Pandas
is an open source data analysis tool, widely used in data cleaning, data processing, data analysis and other fields. I believe that children’s shoes who often do data processing are more familiar. With the increasing amount of data now, the limitations of pandas
are becoming more and more prominent, and it is very annoying when dealing with big data, so we choose more suitable tools, such as big data processing frameworks such as pyspark
. Pandas
2.0 is the latest version of the Pandas
library and it brings some important improvements and new features. Let’s take a look at the new features after evolution.
Native time zone support
Pandas 2.0
introduces native time zone support, enabling Pandas
to better handle time series data. Now, Pandas
can easily convert time zones and perform calculations on time zone information.

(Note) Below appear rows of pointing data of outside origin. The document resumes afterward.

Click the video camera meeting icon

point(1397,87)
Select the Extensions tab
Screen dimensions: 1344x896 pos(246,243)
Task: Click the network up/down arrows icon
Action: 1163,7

import pandas as pd import numpy as np # 创建一个带有时区信息的时间戳系列ts = pd.Series(pd.date_range('2022-01-01 00:00:00', periods=3, freq='H', tz='Europe/London')) # 将时区转换为另一个时区ts_utc = ts.dt.tz_convert('UTC') # 显示原始和转换后的时间戳print(ts) print(ts_utc)
output
0 2022-01-01 00:00:00+00:00 1 2022-01-01 01:00:00+00:00 2 2022-01-01 02:00:00+00:00 dtype: datetime64[ns, Europe/London] 0 2022-01-01 00:00:00+00:00 1 2022-01-01 01:00:00+00:00 2 2022-01-01 02:00:00+00:00 dtype: datetime64[ns, UTC]
typed columns
Pandas
2.0 introduces typed columns, allowing users to better manage data types and improve the efficiency of data processing. Now, users can specify the data type of each column when creating a data frame, which makes the type of data frame more clear and concise.
import pandas as pd import numpy as np # 创建一个带有类型化列的数据帧df = pd.DataFrame({ 'A': pd.Series(np.random.randn(5), dtype='float32'), 'B': pd.Series(np.random.randint(0, 10, 5), dtype='int32'), 'C': pd.Series(np.random.choice(['foo', 'bar', 'baz'], 5), dtype='category') }) # 显示列的数据类型print(df.dtypes)
output
A float32 B int32 C category dtype: object
Nullability of Datetime types
Pandas
2.0 introduces nullability of Datetime
type, allowing users to better handle missing values. Now, Pandas
can easily handle missing value datetimes without additional processing.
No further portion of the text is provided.